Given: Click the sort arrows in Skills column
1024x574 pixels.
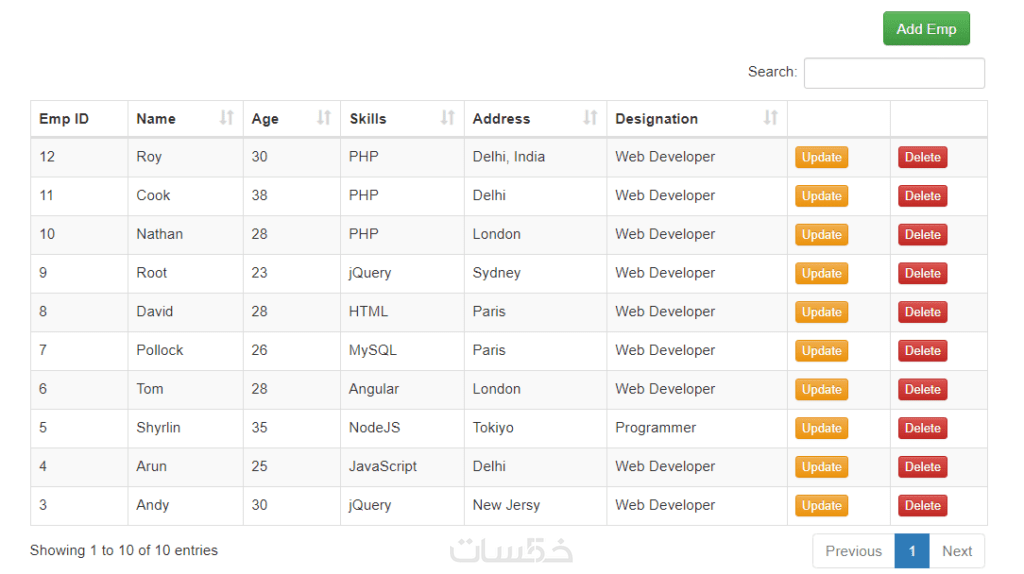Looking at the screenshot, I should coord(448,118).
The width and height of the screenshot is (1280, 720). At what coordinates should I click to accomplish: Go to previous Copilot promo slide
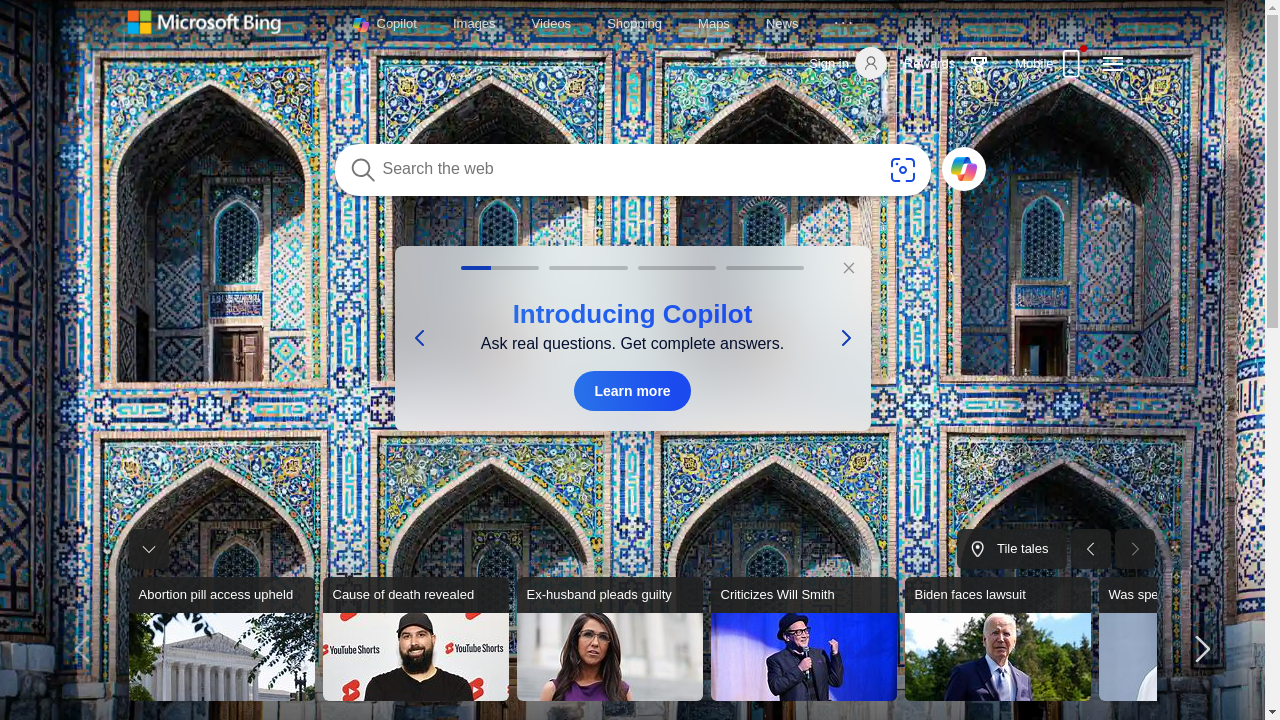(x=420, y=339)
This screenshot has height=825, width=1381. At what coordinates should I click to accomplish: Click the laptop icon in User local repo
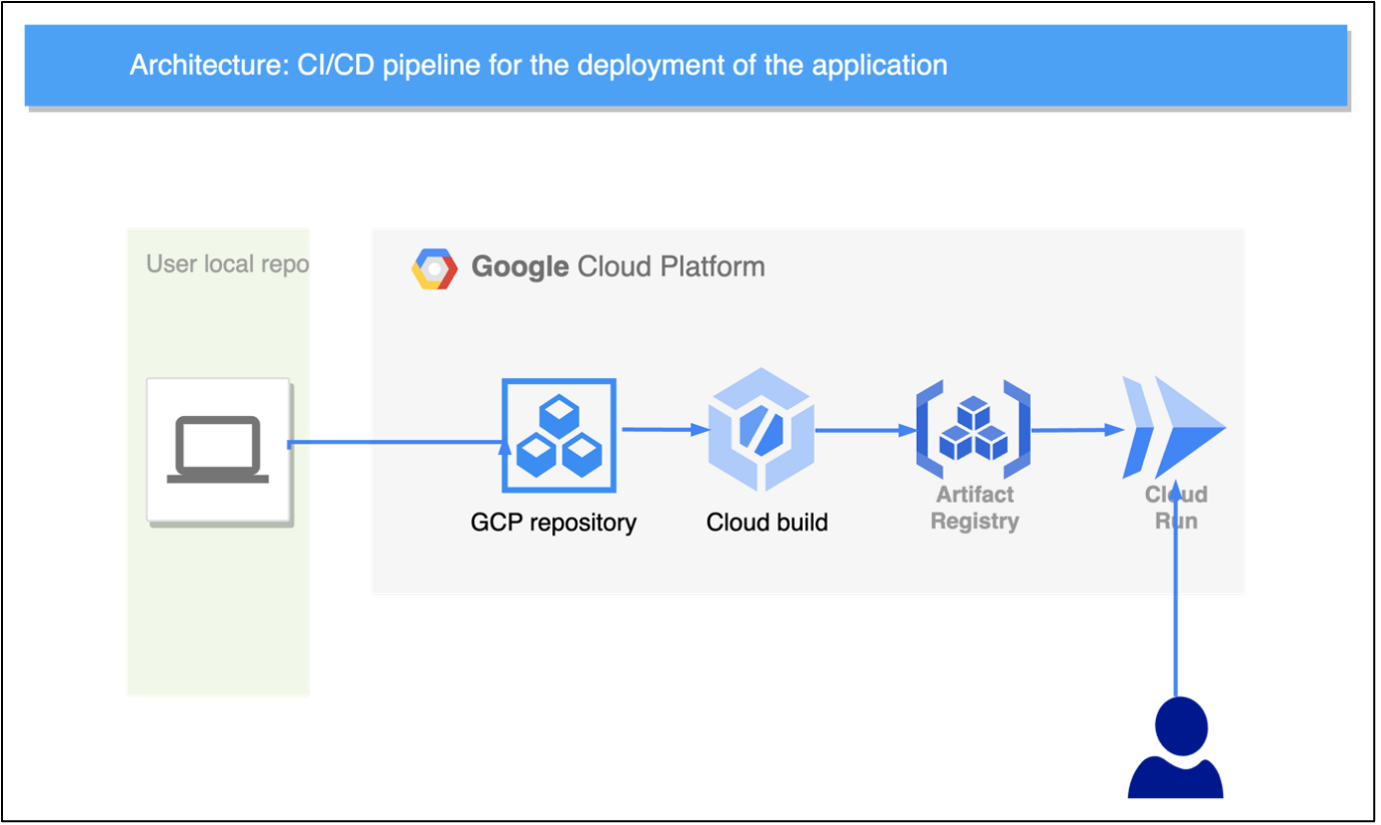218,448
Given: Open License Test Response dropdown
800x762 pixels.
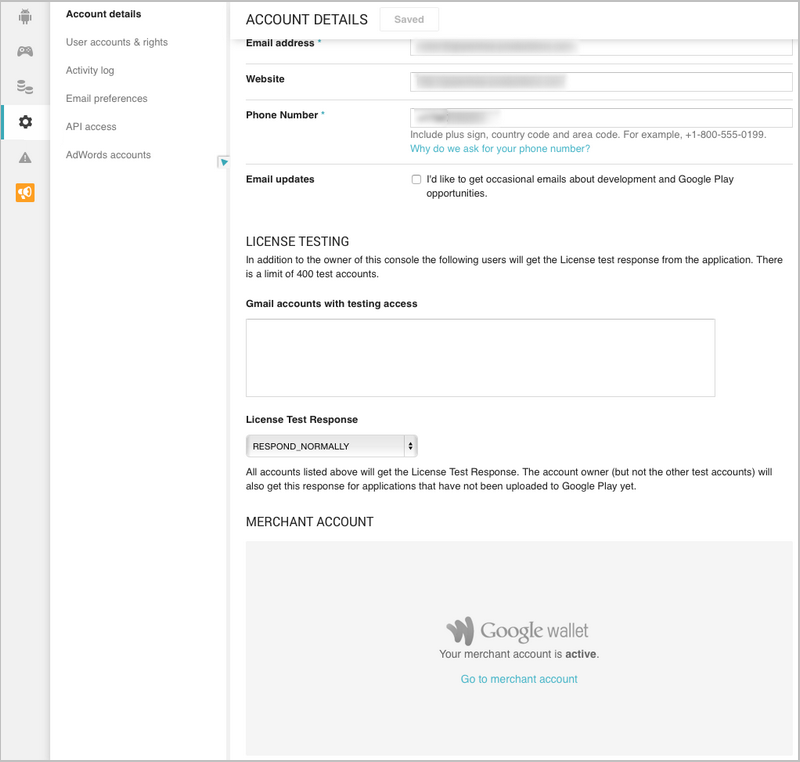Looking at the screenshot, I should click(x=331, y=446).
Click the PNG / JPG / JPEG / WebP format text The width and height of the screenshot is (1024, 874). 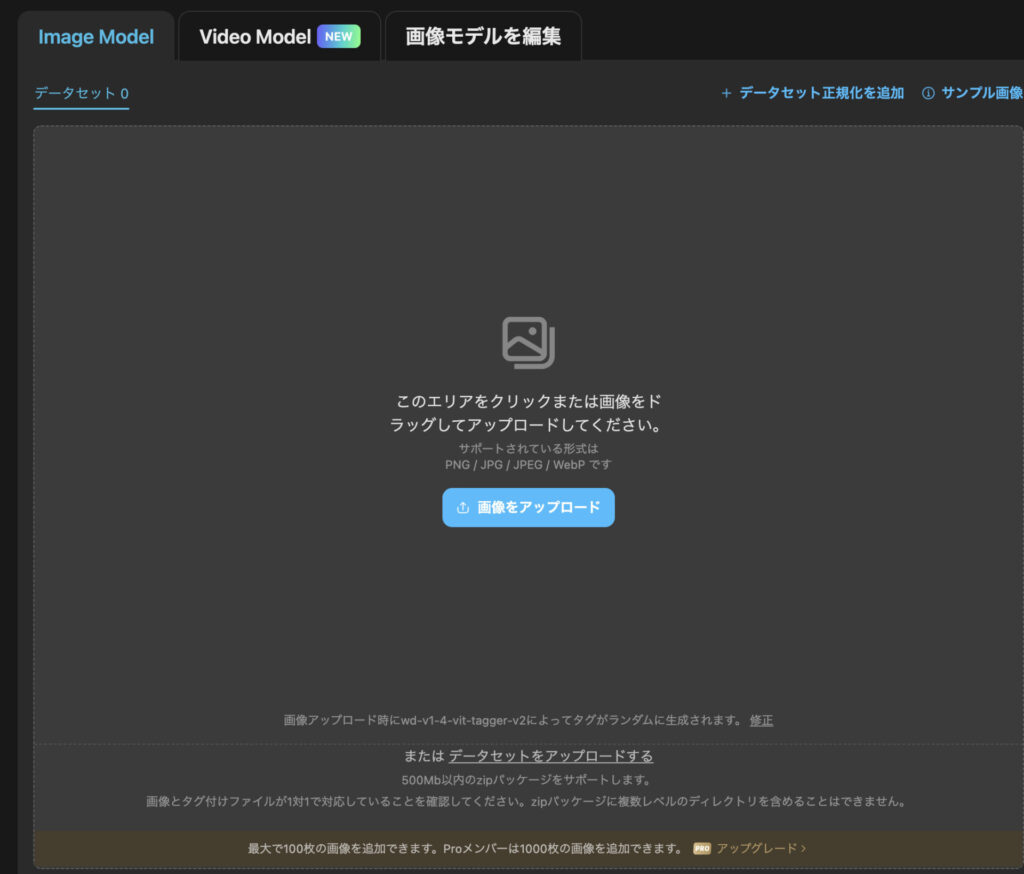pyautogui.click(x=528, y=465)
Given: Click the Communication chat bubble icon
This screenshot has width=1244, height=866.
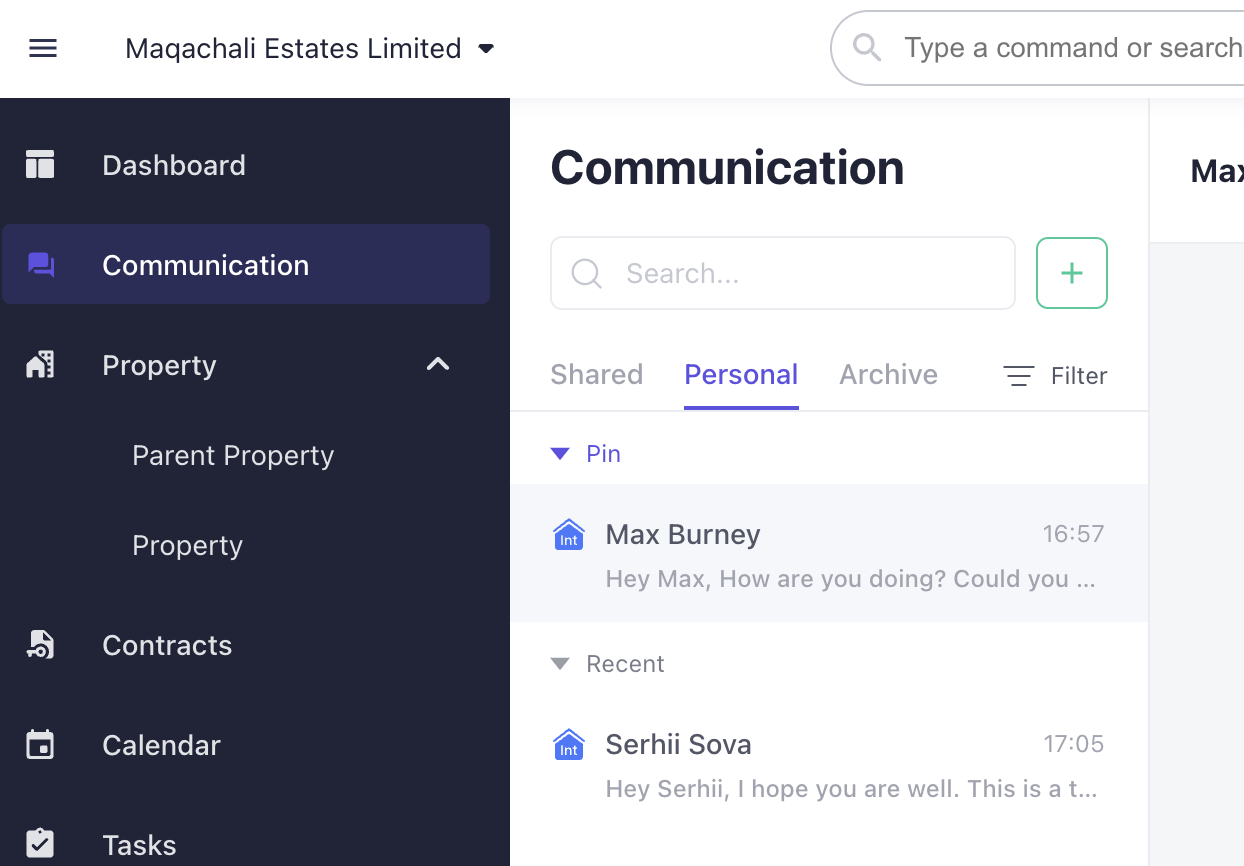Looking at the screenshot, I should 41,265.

> **REQUIRED WORK**
Each line in the data that holds the word "Given" must be copied.

> **ANSWER BOX**
Given: Click the sort arrows in Skills column
Given: Open License Test Response dropdown
Given: Click the Communication chat bubble icon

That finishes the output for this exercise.